Output the following data exactly.

Stored data entries:
↓↓↓

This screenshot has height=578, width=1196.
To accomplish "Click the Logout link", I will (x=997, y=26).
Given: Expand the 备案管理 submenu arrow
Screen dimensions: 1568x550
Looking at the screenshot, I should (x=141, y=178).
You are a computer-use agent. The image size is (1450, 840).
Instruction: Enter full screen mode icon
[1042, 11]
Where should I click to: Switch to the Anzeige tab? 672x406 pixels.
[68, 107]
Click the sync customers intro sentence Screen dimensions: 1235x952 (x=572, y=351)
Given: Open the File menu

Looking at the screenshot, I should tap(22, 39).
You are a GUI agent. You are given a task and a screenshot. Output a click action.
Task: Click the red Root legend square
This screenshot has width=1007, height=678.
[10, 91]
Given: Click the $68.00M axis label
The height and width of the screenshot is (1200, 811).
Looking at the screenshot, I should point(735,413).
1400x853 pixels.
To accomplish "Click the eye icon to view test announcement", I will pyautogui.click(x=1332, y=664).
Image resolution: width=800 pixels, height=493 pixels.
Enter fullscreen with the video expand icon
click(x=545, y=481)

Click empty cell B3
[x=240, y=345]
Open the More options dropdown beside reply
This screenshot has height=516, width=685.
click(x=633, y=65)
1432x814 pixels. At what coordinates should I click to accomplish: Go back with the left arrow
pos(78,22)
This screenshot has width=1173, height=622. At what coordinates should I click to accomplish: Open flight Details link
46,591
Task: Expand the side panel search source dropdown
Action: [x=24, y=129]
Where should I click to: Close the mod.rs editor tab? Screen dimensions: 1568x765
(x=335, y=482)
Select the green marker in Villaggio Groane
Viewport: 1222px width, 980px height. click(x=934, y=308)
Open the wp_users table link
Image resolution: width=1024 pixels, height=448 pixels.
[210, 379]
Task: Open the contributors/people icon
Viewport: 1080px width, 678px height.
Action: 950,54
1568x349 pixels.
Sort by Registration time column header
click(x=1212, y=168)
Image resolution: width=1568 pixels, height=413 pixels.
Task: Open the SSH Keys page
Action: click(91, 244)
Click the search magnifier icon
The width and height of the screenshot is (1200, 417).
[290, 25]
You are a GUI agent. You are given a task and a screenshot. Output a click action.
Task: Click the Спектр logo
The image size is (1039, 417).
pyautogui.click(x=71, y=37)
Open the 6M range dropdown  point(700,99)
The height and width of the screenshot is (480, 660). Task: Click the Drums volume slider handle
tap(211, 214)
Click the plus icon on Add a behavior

↑↑↑

Output:
This screenshot has height=578, width=1196.
To accomplish "Click the Logout link", I will (x=997, y=26).
Given: Expand the 备案管理 submenu arrow
Screen dimensions: 1568x550
Looking at the screenshot, I should (x=141, y=178).
You are a computer-use agent. The image size is (1450, 840).
Instruction: Enter full screen mode icon
[1042, 11]
Where should I click to: Switch to the Anzeige tab? 672x406 pixels.
[68, 107]
Click the sync customers intro sentence Screen dimensions: 1235x952 (x=572, y=351)
Given: Open the File menu

Looking at the screenshot, I should tap(22, 39).
You are a GUI agent. You are given a task and a screenshot. Output a click action.
Task: Click the red Root legend square
This screenshot has width=1007, height=678.
[10, 91]
Given: Click the $68.00M axis label
The height and width of the screenshot is (1200, 811).
Looking at the screenshot, I should point(735,413).
1400x853 pixels.
To accomplish "Click the eye icon to view test announcement", I will pyautogui.click(x=1332, y=664).
Image resolution: width=800 pixels, height=493 pixels.
Enter fullscreen with the video expand icon
click(x=545, y=481)

Click empty cell B3
[x=240, y=345]
Open the More options dropdown beside reply
This screenshot has height=516, width=685.
click(x=633, y=65)
1432x814 pixels. At what coordinates should I click to accomplish: Go back with the left arrow
pos(78,22)
This screenshot has width=1173, height=622. At what coordinates should I click to accomplish: Open flight Details link
46,591
Task: Expand the side panel search source dropdown
Action: [x=24, y=129]
Where should I click to: Close the mod.rs editor tab? Screen dimensions: 1568x765
(x=335, y=482)
Select the green marker in Villaggio Groane
Viewport: 1222px width, 980px height. click(x=934, y=308)
Open the wp_users table link
Image resolution: width=1024 pixels, height=448 pixels.
[210, 379]
Task: Open the contributors/people icon
Viewport: 1080px width, 678px height.
Action: 950,54
1568x349 pixels.
Sort by Registration time column header
click(x=1212, y=168)
Image resolution: width=1568 pixels, height=413 pixels.
Task: Open the SSH Keys page
Action: click(91, 244)
Click the search magnifier icon
The width and height of the screenshot is (1200, 417).
[290, 25]
You are a GUI agent. You are given a task and a screenshot. Output a click action.
Task: Click the Спектр logo
The image size is (1039, 417).
pyautogui.click(x=71, y=37)
Open the 6M range dropdown  point(700,99)
The height and width of the screenshot is (480, 660). Task: Click the Drums volume slider handle
tap(211, 214)
Click the plus icon on Add a behavior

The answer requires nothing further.